I have a grand habit of making commitments and… well… failing to keep them when I have a bad night’s sleep, I have have a LOT of washing to do, hormones start swinging or I’m just not in the mood. In fact, all goes well for a week and then the fall. Sometimes it’s slow motion, other times I ‘wake up’ on the floor wondering what happened.
This cycle of boom and bust drives me nuts. One good week followed by one bad week followed by another good week and then another bad week. It’s fairly predictable, I feel stuck with it and don’t know how shift it. I’m not even talking about breaking it. Everyone has bad days and sometimes shit happens that takes time to resolve. I’m not after perfect consistency, just not this completely predictable inconsistency.
Or am I? I like to tell people I am a ‘recovering perfectionist’. I realise more and more the emphasis is really well and truly on the ‘recovering’ bit. I consciously make commitments, rationally telling myself that “it’s okay to have a bad day occasionally” and “remember, you’re human, you’re not going to be perfect, just be good enough.”

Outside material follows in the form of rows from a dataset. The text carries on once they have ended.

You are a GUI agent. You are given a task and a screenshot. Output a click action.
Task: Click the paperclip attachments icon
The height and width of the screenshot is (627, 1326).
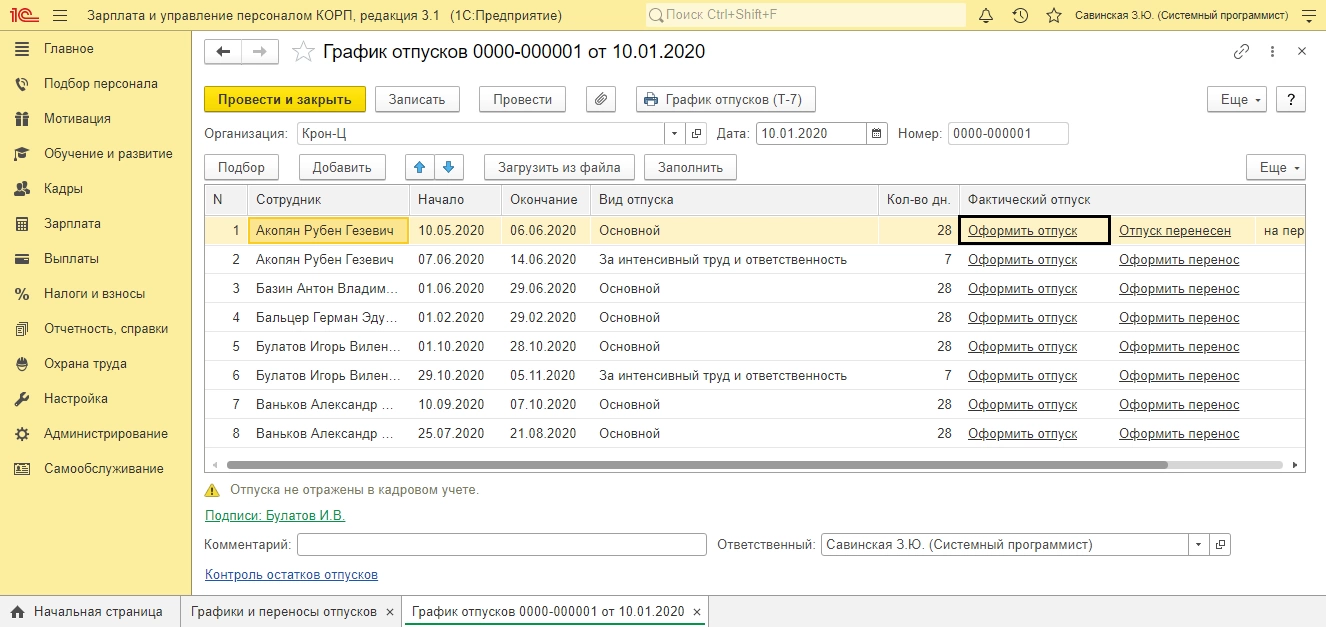(x=600, y=100)
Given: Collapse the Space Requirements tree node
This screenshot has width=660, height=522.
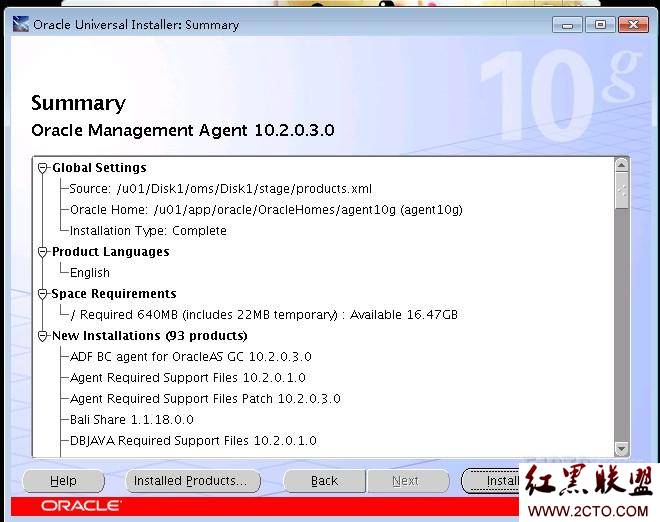Looking at the screenshot, I should pos(43,294).
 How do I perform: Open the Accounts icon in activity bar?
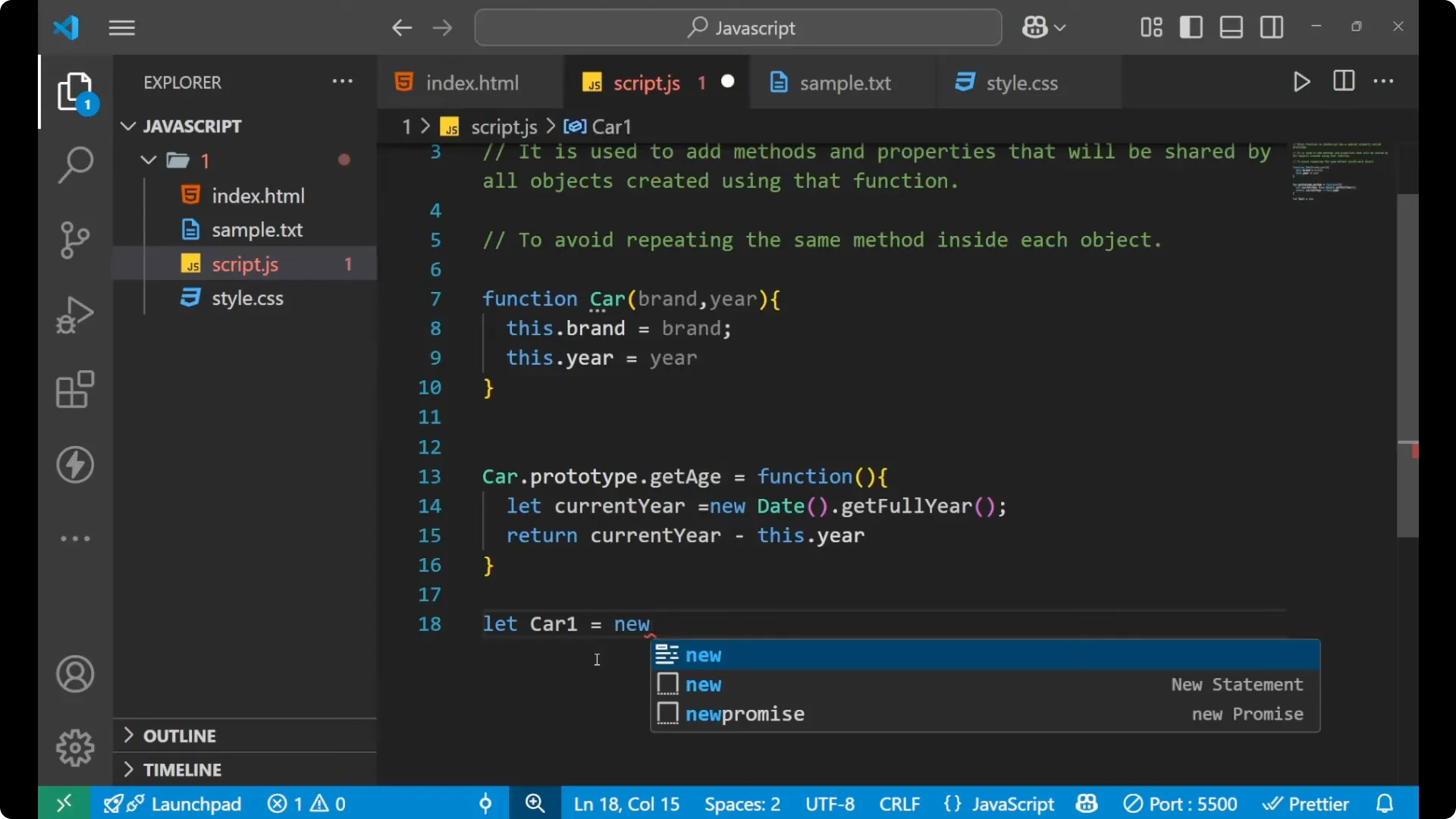[x=74, y=674]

But my subconscious is still, firmly a perfectionist and that drives this boom and bust cycle of productivity. I have one slightly less productive day (let alone a bad day), and the perfectionist in me begins chattering constantly about my faults, and how I just need to burn it all down and start again because… “you just can’t fix this trainwreck!” Fighting it is exhausting and drives me further down; one slightly less productive day leads to days of exhausted brain fog till the weekend and I manage to flip the reset button.
Admitting you have a problem is the only way to begin resolving it, and I’m going to try. I’m a recovering perfectionist and I am going to keep trying to work out the psychological knots that keep me from being not just productive but from being fully present and available to the people around me.
If anyone else struggles with this and has some helpful insights, I’d love to hear them and your stories.